Animateur d’un blog sur l’actualité liée à la pandémie, notre intervenant déplore toutefois des enjeux trop importants pour que ce traitement du Covid soit officiellement reconnu. Bien qu’il soit d’ores et déjà utilisé aux quatre coins du monde.
Hydroxychloroquine bis?
En définitive, le praticien pense que l’ivermectine risque fort de connaître le même sort que l’hydroxychloroquine. Comme l’antipaludique cher au professeur Raoult, l’antiparasitaire convainc de nombreux médecins et patients, études à l’appui. Il se voit donc toujours recommandé par certains scientifiques et reste prescrit malgré l’absence d’aval de l’OMS.
«Une seule étude se suffit à elle-même, celle qu’a menée le docteur Carvallo en Argentine sur 1.200 soignants au contact du Covid, dans quatre hôpitaux différents ne communiquant pas entre eux. 800 ont reçu de l’ivermectine, 400 non. Sur les 800 il y a eu zéro cas et sur les 400, 237 cas, soit plus de 50%. […] Les trois ou quatre études qui invalident son efficacité ont, quant à elles, été menées sur des sujets de 28 ans qui, pour la plupart, guérissent tout seuls. Donc, forcément, les résultats son biaisés», poursuit le docteur Maudrux.

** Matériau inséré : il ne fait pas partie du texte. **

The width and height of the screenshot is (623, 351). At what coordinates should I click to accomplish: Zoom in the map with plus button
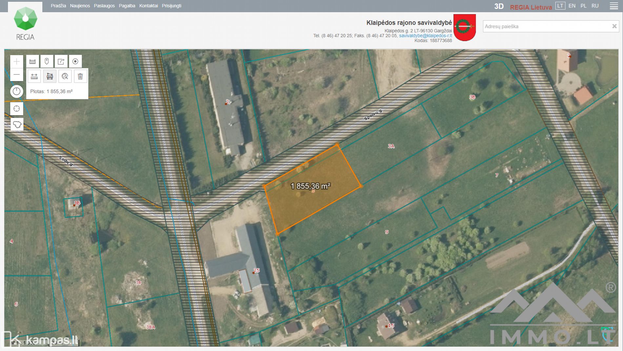click(x=16, y=61)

Ces arguments finiront-ils par être entendus? Aux États-Unis, le National Institutes of Health (NIH) a récemment modifié sa recommandation, passant de négative à neutre. Un premier pas timide. Pas de quoi décourager notre interlocuteur: l’essayer ne coûterait rien, si ce n’est «de l’argent aux laboratoires qui produisent les vaccins»… Il est convaincu que des médicaments à 5 euros ne seront jamais assez rentables pour être reconnus utiles. «L’ivermectine serait vendue à 1.000 euros, des tas de labos présenteraient des dossier à l’ANSM… En attendant, des gens meurent», constate-t-il avec amertume.